What you are asked to do: Nothing less than an exact copy of all the records is required.

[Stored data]

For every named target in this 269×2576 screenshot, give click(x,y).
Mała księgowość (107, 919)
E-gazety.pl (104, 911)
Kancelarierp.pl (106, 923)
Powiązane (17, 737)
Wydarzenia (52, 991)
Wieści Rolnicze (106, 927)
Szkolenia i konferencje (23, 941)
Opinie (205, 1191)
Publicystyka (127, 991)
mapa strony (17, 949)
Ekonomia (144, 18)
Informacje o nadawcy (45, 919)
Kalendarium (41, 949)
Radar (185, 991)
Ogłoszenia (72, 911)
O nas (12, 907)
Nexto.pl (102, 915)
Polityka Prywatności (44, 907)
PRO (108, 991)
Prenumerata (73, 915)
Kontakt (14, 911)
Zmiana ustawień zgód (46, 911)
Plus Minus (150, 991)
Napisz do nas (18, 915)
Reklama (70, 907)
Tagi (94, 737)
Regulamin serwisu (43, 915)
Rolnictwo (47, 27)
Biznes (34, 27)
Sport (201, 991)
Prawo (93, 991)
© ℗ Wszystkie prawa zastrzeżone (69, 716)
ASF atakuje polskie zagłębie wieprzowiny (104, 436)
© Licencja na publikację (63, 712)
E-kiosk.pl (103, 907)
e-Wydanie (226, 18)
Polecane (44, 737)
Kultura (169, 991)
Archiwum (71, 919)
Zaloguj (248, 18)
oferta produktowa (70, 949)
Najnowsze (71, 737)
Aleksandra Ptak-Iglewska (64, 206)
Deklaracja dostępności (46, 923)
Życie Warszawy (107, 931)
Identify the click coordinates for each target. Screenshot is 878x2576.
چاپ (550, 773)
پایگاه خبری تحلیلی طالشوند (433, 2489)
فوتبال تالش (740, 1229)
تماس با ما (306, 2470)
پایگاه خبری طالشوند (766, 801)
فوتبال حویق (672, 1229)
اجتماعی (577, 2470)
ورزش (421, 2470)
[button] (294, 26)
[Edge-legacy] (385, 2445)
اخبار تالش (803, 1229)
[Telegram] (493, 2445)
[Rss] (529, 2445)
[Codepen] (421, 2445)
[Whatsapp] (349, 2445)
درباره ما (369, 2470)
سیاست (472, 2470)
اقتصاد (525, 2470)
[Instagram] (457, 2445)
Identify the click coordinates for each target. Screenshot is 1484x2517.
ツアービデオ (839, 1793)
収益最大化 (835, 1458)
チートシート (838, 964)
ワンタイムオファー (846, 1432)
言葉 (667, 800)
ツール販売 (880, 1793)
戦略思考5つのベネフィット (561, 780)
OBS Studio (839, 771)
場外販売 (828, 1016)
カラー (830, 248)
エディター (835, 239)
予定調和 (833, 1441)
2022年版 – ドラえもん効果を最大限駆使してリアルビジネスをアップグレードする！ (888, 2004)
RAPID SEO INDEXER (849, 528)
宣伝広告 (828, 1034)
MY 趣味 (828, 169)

Output for this exercise:
For every named target in this 269×2576 screenshot, give click(x,y).
Mała księgowość (107, 919)
E-gazety.pl (104, 911)
Kancelarierp.pl (106, 923)
Powiązane (17, 737)
Wydarzenia (52, 991)
Wieści Rolnicze (106, 927)
Szkolenia i konferencje (23, 941)
Opinie (205, 1191)
Publicystyka (127, 991)
mapa strony (17, 949)
Ekonomia (144, 18)
Informacje o nadawcy (45, 919)
Kalendarium (41, 949)
Radar (185, 991)
Ogłoszenia (72, 911)
O nas (12, 907)
Nexto.pl (102, 915)
Polityka Prywatności (44, 907)
PRO (108, 991)
Prenumerata (73, 915)
Kontakt (14, 911)
Zmiana ustawień zgód (46, 911)
Plus Minus (150, 991)
Napisz do nas (18, 915)
Reklama (70, 907)
Tagi (94, 737)
Regulamin serwisu (43, 915)
Rolnictwo (47, 27)
Biznes (34, 27)
Sport (201, 991)
Prawo (93, 991)
© ℗ Wszystkie prawa zastrzeżone (69, 716)
ASF atakuje polskie zagłębie wieprzowiny (104, 436)
© Licencja na publikację (63, 712)
E-kiosk.pl (103, 907)
e-Wydanie (226, 18)
Polecane (44, 737)
Kultura (169, 991)
Archiwum (71, 919)
Zaloguj (248, 18)
oferta produktowa (70, 949)
Najnowsze (71, 737)
Aleksandra Ptak-Iglewska (64, 206)
Deklaracja dostępności (46, 923)
Życie Warszawy (107, 931)
Identify the click coordinates for each target. Screenshot is 878x2576.
چاپ (550, 773)
پایگاه خبری تحلیلی طالشوند (433, 2489)
فوتبال تالش (740, 1229)
تماس با ما (306, 2470)
پایگاه خبری طالشوند (766, 801)
فوتبال حویق (672, 1229)
اجتماعی (577, 2470)
ورزش (421, 2470)
[button] (294, 26)
[Edge-legacy] (385, 2445)
اخبار تالش (803, 1229)
[Telegram] (493, 2445)
[Rss] (529, 2445)
[Codepen] (421, 2445)
[Whatsapp] (349, 2445)
درباره ما (369, 2470)
سیاست (472, 2470)
اقتصاد (525, 2470)
[Instagram] (457, 2445)
Identify the click coordinates for each target. Screenshot is 1484x2517.
ツアービデオ (839, 1793)
収益最大化 (835, 1458)
チートシート (838, 964)
ワンタイムオファー (846, 1432)
言葉 (667, 800)
ツール販売 (880, 1793)
戦略思考5つのベネフィット (561, 780)
OBS Studio (839, 771)
場外販売 (828, 1016)
カラー (830, 248)
エディター (835, 239)
予定調和 (833, 1441)
2022年版 – ドラえもん効果を最大限駆使してリアルビジネスをアップグレードする！ (888, 2004)
RAPID SEO INDEXER (849, 528)
宣伝広告 (828, 1034)
MY 趣味 (828, 169)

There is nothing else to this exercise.